We moved outside to two apple trees.  During this past summer, Kevin & I had relaxed under the shade of the trees eating Little Baby's ice cream cones at the annual Bee Festival.  It was nice to revisit the same trees during their dormancy.  A Bartram's staff member shared that the trees hadn't received much pruning in recent years.  Our instructor began offering us ways to look at the tree as it was and the tree as it could be.  He invited us to imagine how the sun would reach the tree and what branches might be shade-bound.  We began to consider how the tree would hold the fruit, bear weight, and weather storms.  We envisioned squirrel paths as a means to consider wise pruning.  Finally, our instructor reminded us that we could create a truly climb-able tree for children.  Yay!  I love creating space for people to fall in love with trees, plants, and earth.  I think we're all more apt to be more careful stewards if we have memories and love for living things.

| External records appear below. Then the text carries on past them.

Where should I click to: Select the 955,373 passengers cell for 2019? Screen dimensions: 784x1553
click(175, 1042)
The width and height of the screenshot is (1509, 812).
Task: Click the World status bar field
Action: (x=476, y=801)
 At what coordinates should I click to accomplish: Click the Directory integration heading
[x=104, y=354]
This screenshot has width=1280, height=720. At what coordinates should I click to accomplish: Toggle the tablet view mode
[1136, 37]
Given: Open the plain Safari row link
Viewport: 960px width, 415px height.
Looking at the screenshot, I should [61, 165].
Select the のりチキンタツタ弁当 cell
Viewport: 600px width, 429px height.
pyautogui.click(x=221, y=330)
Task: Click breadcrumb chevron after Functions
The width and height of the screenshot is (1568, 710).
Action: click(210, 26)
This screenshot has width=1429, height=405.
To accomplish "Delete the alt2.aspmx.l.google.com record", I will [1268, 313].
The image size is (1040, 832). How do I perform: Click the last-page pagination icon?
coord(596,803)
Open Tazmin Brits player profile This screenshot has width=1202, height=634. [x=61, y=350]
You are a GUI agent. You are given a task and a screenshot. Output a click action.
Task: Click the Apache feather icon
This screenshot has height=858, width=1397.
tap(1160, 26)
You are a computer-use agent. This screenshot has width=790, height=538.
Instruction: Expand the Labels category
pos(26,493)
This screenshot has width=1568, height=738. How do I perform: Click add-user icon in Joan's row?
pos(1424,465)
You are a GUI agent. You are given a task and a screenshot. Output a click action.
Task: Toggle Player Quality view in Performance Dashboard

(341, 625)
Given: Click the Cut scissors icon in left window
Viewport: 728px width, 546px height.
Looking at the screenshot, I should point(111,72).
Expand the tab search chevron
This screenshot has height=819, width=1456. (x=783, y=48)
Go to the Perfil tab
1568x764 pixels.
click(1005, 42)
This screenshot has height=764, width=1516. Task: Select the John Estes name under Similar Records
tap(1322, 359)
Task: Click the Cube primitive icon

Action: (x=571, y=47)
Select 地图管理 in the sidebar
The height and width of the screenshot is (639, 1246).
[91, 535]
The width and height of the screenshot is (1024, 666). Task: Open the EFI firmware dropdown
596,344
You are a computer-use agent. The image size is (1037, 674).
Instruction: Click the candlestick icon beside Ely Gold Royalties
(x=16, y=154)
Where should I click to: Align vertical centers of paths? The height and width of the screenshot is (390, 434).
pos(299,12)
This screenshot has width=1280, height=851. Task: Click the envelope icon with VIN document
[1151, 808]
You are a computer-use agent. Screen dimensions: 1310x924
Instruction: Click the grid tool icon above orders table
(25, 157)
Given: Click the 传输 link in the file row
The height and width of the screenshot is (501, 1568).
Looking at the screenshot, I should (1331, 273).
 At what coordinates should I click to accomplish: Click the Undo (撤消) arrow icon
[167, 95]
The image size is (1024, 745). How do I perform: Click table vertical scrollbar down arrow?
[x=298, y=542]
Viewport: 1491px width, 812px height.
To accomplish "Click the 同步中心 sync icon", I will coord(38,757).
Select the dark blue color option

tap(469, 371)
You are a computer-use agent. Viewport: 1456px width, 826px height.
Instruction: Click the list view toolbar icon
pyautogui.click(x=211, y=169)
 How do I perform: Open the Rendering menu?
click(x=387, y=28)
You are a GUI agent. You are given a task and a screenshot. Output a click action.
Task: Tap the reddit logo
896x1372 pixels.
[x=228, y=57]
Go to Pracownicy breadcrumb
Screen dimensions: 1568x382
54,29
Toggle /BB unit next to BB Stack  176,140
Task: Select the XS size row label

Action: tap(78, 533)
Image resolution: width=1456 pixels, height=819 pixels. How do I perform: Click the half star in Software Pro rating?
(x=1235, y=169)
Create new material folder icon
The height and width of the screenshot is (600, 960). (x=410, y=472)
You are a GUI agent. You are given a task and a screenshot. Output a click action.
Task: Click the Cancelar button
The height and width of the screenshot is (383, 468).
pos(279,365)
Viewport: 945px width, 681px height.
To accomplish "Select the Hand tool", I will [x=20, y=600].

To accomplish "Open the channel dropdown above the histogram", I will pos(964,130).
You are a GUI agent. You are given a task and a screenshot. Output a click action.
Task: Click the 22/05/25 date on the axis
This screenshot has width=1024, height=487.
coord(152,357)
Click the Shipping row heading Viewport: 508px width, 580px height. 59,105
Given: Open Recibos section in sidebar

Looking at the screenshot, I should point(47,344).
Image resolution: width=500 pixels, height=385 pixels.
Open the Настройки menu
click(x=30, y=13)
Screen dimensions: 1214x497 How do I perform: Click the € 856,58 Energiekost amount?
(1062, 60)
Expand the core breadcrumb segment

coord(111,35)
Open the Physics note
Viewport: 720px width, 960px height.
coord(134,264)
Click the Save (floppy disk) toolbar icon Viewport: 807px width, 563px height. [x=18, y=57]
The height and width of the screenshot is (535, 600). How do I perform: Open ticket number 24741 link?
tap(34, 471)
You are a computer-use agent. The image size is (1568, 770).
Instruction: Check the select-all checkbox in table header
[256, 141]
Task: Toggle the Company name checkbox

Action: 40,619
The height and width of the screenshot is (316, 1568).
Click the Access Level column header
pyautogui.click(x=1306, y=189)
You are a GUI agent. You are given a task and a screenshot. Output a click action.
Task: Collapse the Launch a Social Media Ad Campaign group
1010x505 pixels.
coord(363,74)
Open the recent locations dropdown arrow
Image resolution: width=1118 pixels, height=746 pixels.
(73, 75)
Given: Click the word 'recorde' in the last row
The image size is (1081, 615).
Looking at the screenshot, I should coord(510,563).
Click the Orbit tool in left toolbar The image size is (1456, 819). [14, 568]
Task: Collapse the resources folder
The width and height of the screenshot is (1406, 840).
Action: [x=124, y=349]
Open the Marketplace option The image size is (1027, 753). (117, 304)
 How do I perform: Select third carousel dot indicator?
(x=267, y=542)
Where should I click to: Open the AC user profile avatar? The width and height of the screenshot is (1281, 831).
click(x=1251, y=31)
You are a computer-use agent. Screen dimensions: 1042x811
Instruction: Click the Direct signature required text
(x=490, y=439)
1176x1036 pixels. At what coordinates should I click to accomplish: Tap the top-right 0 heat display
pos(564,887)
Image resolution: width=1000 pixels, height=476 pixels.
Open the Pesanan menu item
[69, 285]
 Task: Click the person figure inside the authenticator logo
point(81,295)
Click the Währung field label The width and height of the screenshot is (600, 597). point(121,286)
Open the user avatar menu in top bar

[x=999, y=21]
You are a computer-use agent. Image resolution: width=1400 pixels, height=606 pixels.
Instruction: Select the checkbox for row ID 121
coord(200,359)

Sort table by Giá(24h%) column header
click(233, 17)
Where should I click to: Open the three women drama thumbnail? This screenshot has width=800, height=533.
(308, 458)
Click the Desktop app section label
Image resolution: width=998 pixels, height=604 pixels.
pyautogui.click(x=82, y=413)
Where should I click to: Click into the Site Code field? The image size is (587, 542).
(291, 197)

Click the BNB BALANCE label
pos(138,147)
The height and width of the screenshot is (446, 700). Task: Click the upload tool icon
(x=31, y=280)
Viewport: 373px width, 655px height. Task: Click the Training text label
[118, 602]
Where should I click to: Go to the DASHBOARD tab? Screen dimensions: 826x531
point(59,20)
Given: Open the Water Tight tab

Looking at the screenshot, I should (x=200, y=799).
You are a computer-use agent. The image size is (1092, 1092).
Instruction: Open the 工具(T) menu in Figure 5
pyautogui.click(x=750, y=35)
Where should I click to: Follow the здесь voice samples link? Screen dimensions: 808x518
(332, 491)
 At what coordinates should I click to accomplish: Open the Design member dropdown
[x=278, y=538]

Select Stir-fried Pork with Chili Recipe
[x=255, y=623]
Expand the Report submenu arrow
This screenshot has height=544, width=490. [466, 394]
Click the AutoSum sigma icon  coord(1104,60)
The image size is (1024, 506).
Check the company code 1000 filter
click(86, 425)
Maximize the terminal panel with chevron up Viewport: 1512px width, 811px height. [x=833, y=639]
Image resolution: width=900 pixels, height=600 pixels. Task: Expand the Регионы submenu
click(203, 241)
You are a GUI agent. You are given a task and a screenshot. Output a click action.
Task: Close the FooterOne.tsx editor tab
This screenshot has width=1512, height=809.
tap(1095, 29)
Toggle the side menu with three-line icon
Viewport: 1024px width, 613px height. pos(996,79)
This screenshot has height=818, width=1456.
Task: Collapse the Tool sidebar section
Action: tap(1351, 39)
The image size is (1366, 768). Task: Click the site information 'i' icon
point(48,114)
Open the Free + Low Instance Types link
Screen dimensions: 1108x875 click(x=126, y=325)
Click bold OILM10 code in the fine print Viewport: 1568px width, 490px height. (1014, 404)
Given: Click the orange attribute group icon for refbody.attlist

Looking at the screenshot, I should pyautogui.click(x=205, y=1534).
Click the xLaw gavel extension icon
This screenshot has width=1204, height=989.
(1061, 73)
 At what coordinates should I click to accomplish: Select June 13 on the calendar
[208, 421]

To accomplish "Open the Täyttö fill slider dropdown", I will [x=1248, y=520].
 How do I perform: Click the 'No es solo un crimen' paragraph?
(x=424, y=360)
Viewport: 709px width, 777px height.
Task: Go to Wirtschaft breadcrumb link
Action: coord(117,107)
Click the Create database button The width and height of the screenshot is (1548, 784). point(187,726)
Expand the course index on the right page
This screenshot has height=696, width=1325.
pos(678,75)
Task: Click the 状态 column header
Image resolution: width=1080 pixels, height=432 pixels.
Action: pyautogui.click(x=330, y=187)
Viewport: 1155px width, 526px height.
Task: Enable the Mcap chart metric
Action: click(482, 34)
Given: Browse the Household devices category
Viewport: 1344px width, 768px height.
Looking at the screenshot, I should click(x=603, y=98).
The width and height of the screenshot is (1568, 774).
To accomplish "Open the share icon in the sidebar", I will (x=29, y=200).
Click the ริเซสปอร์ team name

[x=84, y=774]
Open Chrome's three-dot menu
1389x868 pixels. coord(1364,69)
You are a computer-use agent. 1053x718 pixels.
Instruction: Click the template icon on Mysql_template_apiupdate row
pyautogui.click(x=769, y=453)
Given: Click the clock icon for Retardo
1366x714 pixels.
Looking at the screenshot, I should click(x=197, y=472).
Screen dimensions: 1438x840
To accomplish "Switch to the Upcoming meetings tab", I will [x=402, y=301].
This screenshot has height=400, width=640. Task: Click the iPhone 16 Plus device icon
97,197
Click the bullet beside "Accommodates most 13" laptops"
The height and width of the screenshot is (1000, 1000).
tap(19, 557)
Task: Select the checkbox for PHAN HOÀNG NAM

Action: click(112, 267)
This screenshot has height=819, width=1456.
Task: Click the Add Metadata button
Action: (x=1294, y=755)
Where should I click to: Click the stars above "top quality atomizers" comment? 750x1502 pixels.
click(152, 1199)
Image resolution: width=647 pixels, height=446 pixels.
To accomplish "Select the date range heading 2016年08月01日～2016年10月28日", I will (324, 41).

During the course of the day we learned how to separate soft branches of young trees to create L-shaped angles that are stronger than V-shaped "crotch" junctures.  Our eyes became accustomed to seeing the tree as it was, bare under the winter sun, and as it would be throughout spring, summer, and fall.  Ultimately, we created an Old Tree Paste to provide a sunblock against sun-scald.  It was such a funny practice.  First, we exfoliated the bark.  Then, we used paint rollers on long poles to paint the tree, trunk to top branches.  As the tree took on a muted, clay cover we stepped away to admire our work.  The paste also works to deter rodents and deer, smother pest organisms, and reduce disease fungal organisms.

We're at the ideal annual moment to prune fruit-bearing trees.  Rooted Landscaping is available to offer healthy pruning for your trees or to train you to care for your trees yourself.  These actions have practical worth, but it's also so lovely to feed the creative inclination as we allow the healthiest tree to emerge.